13.The next issue that was determined was the WHT assessment issued by the appellant for the periods June 2016, June 2017, June 2018, June 2019 and June 2020 as per the notice of assessment dated 15th September 2022. The tribunal considered the provisions of section 29 (5) of the Tax Procedures Act which couched in mandatory terms, states that an assessment shall not be made after five years immediately following the last date of the reporting period to which the assessment relates. Accordingly, the tribunal found that assessments for June 2016 and June 2017 was unlawful since the appellant failed to establish gross or willful neglect, evasion or fraud by the respondent.
14.Turning to the periods June 2018, June 2019 and June 2020, the tribunal observed the respondent’s opposition and attached documents supporting its opposition to the assessment for these periods. In its wisdom, the tribunal found that the interest expense was not exempt as set out in section 14 of the Income Tax Act. The respondent failed to adduce the loan agreement, that the loan was charged on the Consolidated Fund or any other relevant documentation to justify that the loan in question was classifiable under the securities on which interest is exempt from tax under this provision of the law.
15.Furthermore, the respondent had not been granted exemption under section 37(2) of the Tax Procedures Act. Rightfully so, the respondent failed to discharge its burden of proof on this issue. It is for this reason that it was found that the appellant was justified in issuing the WHT additional assessments for June 2018, June 2019 and June 2020. The tribunal then held:The Tribunal, however, finds that despite the WHT on interest being applicable for the tax periods from 9th June 2016 to 6th November 2019, the Respondent lacks the powers to collect and recover the WHT principal, penalties and interest from the Appellant in these tax periods, following the deletion of Section 35(6) of the ITA by Section 9 of the Finance Act of 2016 effective from 9th June 2016.”
16.The tribunal then said that the appellant lacked any legal foundational basis to collect and recover the WHT which it failed to deduct from interest on the loan for June 2018 and June 2019 and the resultant penalties and interest as tax due and payable by the respondent. Accordingly, the tribunal found that the appellant was certainly justified in assessing and demanding WHT for June 2020. I find that the said decision was sound, just and founded upon the parameters of the law. I therefore see no reason why I should disturb that finding.
17.On whether the appellant was justified in finding a positive variance in ENA production, issuing additional excise duty and VAT assessments, and reducing the respondent’s deficit carried forward under the Income Tax Act (corporate tax losses). The tribunal set forth to determining this issue by determining the root cause of the appellant amending the respondent’s self-assessments and whether the respondent sufficiently proved that the appellant’s assessments were wrong.

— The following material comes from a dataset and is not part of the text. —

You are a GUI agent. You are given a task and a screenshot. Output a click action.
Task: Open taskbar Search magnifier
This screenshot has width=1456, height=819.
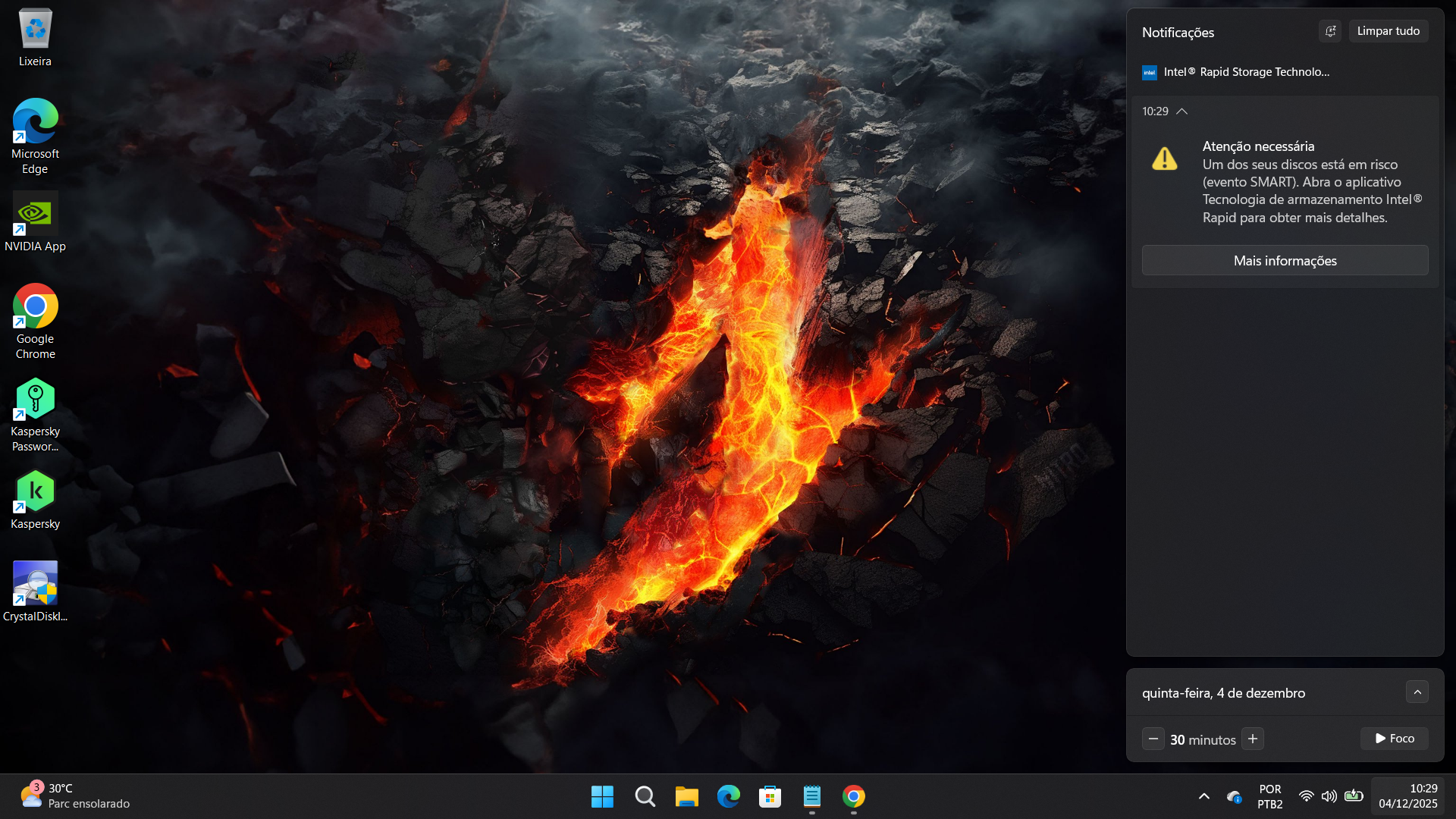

18.The respondent adduced documentation in support of its position to conclude that the assessments were wrong. The assertions and justifications were not countermanded by the appellant. In its view, the tribunal found that its silence on this issue was contention that the appellant had failed to produce sufficient evidence. That evidence was unchallengeable. In finding that the appellate was unjustified in its assessment, the tribunal held as follows and which this court concurs:The Tribunal observes that the Appellant, during pre-assessment, the objection review and proceedings before the Tribunal, clearly stated that the Respondent’s numbers were incorrect. In addition, through providing stock movement schedules and stock reconciliations, the Appellant established that the Respondent’s figures were erroneous. Accordingly, the Tribunal finds that the Appellant discharged its burden of proof in establishing that the stock movement figures it used to determine the variances were correct, as required under Section 56(1) of the TPA and Section 30 of the TAT Act. After the Appellant discharged its burden of proof, the Respondent was obligated to dismantle the Appellant’s evidence in explanation and evidence. However, the Respondent failed to do so in its response to the Appeal.”
19.This court notes that the tribunal considered the facts of the matter and the submissions made by the parties. The appeal on this issue must fail because expressly stated, the tribunal considered the facts and submissions made by the parties respectively. Indeed, the tribunal properly analyzed the issues having applied the proper provisions of the law and arrived at a just decision. Ultimately, I find that the present appeal herein lacks merit. It is dismissed but with each party bearing its own costs since they did not file their respective written submissions.It is so ordered.
JUDGEMENT DATED, SIGNED AND DELIVERED VIRTUALLY THIS 16TH DAY OF JULY, 2025 IN THE PRESENCE OF:-..............................J. NG’ARNG’AR.JUDGENg’ang’a holding brief for Ochieng for the AppellantN/A for the RespondentMark/Siele (Court Assistants)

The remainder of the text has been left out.